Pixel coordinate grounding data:
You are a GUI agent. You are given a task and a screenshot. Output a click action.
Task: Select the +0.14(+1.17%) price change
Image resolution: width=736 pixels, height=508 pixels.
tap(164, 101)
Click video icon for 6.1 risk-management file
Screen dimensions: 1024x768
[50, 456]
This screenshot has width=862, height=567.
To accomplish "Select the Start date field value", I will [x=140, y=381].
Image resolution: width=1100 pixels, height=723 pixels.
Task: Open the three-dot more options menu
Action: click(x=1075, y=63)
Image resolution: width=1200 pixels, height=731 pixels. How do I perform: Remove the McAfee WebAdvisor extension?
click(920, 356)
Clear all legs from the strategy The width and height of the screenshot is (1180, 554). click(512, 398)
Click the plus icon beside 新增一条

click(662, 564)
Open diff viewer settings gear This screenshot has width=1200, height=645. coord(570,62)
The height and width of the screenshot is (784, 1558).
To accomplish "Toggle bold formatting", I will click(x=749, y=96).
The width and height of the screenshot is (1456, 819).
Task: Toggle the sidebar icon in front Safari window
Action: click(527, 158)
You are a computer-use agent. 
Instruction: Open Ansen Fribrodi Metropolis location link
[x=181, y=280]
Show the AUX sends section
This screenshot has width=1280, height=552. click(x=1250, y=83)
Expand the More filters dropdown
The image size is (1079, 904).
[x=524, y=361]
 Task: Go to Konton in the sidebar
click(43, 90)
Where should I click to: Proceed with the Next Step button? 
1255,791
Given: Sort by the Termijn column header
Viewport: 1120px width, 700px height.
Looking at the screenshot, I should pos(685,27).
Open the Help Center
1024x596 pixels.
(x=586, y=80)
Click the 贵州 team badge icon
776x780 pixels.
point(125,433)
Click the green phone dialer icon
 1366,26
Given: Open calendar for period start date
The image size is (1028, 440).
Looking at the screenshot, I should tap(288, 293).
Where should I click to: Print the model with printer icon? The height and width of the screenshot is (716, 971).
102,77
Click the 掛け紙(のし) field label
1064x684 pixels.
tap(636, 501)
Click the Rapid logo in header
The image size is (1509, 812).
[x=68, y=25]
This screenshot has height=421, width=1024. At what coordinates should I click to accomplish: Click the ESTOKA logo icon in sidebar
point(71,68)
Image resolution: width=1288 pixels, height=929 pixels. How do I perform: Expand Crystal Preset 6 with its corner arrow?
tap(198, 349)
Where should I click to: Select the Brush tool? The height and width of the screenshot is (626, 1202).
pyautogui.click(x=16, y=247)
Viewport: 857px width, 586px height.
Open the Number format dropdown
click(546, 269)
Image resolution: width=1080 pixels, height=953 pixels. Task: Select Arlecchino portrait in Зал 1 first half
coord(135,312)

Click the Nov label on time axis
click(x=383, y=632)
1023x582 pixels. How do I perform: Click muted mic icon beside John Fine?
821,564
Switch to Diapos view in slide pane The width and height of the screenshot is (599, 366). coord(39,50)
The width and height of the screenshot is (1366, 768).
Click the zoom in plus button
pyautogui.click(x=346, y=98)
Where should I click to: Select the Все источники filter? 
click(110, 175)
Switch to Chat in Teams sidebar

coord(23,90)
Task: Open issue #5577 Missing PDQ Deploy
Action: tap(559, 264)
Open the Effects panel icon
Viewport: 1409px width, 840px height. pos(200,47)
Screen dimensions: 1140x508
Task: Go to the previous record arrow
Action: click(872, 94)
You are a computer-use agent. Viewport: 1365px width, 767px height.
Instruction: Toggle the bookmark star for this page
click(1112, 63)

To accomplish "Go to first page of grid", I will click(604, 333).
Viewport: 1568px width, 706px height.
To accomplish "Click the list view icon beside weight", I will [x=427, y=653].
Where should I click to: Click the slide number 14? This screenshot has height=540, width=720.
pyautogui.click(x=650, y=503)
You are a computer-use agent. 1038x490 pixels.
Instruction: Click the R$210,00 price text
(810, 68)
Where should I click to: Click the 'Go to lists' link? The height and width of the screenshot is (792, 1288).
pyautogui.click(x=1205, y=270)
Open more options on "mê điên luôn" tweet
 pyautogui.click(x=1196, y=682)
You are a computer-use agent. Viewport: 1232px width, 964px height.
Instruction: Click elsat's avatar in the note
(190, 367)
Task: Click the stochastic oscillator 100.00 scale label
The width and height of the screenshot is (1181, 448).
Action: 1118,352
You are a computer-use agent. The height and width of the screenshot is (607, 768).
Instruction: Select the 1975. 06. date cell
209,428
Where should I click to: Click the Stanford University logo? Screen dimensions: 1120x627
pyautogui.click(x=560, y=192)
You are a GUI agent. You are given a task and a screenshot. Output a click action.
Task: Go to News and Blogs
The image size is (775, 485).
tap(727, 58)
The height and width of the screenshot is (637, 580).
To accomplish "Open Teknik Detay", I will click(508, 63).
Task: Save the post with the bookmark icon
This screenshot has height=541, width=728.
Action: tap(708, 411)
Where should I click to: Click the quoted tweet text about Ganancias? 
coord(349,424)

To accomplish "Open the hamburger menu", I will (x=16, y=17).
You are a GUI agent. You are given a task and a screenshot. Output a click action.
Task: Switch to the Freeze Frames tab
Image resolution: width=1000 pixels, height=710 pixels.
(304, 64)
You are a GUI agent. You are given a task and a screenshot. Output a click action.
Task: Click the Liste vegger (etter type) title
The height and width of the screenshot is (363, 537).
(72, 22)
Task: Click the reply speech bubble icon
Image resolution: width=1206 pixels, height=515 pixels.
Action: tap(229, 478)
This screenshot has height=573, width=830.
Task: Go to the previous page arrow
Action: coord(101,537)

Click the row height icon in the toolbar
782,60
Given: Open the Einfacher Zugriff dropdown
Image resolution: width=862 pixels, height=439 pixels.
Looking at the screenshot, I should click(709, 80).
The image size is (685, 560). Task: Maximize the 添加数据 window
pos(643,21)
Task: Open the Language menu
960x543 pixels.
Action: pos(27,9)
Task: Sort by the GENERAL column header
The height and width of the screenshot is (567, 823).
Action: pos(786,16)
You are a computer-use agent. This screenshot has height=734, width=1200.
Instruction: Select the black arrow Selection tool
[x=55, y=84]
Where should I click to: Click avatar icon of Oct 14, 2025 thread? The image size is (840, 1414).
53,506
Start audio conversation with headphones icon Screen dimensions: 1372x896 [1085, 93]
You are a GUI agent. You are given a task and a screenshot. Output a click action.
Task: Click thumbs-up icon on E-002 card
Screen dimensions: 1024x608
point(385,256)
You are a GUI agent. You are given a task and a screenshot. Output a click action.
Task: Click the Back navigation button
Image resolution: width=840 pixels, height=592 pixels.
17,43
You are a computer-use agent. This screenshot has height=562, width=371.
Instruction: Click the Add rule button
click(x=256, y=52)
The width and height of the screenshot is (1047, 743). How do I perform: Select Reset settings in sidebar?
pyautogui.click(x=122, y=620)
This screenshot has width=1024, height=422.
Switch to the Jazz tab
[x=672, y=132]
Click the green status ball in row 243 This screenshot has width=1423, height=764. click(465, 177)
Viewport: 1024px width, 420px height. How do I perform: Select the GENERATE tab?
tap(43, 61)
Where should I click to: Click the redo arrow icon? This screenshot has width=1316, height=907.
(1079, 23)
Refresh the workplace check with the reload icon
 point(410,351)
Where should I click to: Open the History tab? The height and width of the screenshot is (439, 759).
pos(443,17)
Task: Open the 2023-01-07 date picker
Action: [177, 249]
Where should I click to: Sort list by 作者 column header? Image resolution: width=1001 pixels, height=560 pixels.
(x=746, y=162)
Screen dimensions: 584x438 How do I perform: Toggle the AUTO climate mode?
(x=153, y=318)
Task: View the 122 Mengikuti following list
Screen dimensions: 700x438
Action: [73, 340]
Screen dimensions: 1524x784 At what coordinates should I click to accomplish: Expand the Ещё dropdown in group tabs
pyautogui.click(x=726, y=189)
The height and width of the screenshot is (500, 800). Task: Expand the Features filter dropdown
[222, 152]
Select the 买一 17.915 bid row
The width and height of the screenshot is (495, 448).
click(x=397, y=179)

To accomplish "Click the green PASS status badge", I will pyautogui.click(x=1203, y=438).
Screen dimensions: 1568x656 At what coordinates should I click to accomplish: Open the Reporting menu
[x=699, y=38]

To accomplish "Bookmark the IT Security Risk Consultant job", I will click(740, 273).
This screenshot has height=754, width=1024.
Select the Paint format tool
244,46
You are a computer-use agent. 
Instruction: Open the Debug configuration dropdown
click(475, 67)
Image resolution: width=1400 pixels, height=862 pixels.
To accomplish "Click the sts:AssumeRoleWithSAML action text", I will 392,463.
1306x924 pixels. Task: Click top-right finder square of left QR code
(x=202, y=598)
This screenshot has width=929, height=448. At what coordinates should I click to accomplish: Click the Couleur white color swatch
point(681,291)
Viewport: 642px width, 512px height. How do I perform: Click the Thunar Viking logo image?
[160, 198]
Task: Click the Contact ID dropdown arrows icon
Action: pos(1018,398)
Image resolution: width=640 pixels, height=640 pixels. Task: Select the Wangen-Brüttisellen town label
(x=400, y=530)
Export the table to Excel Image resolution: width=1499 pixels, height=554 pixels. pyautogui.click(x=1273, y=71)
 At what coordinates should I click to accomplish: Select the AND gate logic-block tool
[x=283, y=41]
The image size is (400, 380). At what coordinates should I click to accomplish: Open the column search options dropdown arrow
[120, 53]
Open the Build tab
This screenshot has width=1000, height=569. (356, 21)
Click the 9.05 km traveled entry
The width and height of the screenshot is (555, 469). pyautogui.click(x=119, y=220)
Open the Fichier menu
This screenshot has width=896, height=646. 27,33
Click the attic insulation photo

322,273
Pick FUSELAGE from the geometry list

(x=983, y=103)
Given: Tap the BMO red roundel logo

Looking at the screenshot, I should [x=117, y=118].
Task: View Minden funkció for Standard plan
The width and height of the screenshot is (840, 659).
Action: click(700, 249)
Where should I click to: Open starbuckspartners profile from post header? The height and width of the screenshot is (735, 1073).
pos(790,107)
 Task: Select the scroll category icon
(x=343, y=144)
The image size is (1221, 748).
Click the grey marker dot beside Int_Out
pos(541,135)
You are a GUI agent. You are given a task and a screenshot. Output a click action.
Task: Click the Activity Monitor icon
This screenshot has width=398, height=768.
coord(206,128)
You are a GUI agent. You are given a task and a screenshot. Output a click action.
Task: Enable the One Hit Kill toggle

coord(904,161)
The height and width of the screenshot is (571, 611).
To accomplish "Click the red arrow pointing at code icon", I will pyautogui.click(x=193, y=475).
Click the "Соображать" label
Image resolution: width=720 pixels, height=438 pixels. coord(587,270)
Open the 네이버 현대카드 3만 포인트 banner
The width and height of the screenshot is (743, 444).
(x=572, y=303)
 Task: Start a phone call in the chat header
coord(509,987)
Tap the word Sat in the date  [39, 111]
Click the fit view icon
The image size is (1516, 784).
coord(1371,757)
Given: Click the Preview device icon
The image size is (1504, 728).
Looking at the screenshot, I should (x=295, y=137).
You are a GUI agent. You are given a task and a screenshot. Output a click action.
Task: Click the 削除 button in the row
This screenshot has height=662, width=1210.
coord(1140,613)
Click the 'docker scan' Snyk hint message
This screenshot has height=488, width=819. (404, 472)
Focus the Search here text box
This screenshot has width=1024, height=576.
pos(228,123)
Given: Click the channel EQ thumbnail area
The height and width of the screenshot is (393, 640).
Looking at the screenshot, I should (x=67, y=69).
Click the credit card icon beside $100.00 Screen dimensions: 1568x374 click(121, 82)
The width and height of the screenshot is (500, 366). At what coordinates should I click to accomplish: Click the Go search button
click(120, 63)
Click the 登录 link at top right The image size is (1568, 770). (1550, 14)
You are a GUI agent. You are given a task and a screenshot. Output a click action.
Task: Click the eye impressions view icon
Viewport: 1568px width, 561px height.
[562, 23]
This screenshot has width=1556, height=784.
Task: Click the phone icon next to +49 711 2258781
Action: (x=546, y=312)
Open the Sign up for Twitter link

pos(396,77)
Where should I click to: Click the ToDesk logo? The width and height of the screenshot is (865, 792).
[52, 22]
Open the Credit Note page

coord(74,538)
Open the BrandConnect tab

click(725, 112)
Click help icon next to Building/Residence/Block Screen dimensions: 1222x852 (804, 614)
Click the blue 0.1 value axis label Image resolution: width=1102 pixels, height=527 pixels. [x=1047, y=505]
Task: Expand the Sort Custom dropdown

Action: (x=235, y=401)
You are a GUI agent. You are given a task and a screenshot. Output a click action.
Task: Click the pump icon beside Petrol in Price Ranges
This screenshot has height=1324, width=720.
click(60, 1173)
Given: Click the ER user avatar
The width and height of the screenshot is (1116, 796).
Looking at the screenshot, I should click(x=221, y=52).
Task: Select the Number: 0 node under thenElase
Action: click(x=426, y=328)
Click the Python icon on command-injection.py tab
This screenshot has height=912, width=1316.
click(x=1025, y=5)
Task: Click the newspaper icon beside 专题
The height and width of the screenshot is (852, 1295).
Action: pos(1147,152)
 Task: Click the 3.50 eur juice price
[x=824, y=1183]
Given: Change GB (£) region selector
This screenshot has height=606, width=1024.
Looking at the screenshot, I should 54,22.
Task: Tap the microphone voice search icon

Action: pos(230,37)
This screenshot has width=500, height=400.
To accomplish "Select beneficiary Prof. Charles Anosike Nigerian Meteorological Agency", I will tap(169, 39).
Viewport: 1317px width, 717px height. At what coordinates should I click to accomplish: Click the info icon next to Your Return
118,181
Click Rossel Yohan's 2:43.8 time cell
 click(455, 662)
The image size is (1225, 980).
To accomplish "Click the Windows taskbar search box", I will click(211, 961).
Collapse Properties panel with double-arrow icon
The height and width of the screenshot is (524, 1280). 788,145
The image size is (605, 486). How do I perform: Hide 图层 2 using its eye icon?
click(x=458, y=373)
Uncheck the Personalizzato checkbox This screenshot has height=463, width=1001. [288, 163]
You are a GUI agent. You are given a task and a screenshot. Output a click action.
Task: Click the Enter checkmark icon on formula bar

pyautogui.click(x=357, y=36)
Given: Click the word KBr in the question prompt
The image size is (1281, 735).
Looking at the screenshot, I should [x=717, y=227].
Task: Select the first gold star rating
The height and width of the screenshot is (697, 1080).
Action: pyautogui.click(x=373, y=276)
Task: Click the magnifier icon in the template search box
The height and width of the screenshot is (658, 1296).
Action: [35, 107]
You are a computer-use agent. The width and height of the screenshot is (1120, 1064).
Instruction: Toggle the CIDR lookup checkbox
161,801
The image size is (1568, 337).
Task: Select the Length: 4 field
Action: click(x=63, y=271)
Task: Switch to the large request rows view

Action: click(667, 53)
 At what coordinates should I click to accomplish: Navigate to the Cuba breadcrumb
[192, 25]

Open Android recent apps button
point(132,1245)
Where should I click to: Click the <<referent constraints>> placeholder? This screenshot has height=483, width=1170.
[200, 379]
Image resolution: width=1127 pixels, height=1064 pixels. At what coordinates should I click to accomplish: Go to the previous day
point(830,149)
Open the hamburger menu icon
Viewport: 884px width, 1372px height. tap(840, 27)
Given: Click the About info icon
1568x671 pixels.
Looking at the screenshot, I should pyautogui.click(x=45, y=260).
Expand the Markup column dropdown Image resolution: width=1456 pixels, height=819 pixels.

INSTRUCTIONS FOR THE TASK => A complete answer gives every line of the records holding "word".

RESPONSE FOR THIS EXERCISE =>
Tap the word Sat in the date  [39, 111]
Given: Click the word KBr in the question prompt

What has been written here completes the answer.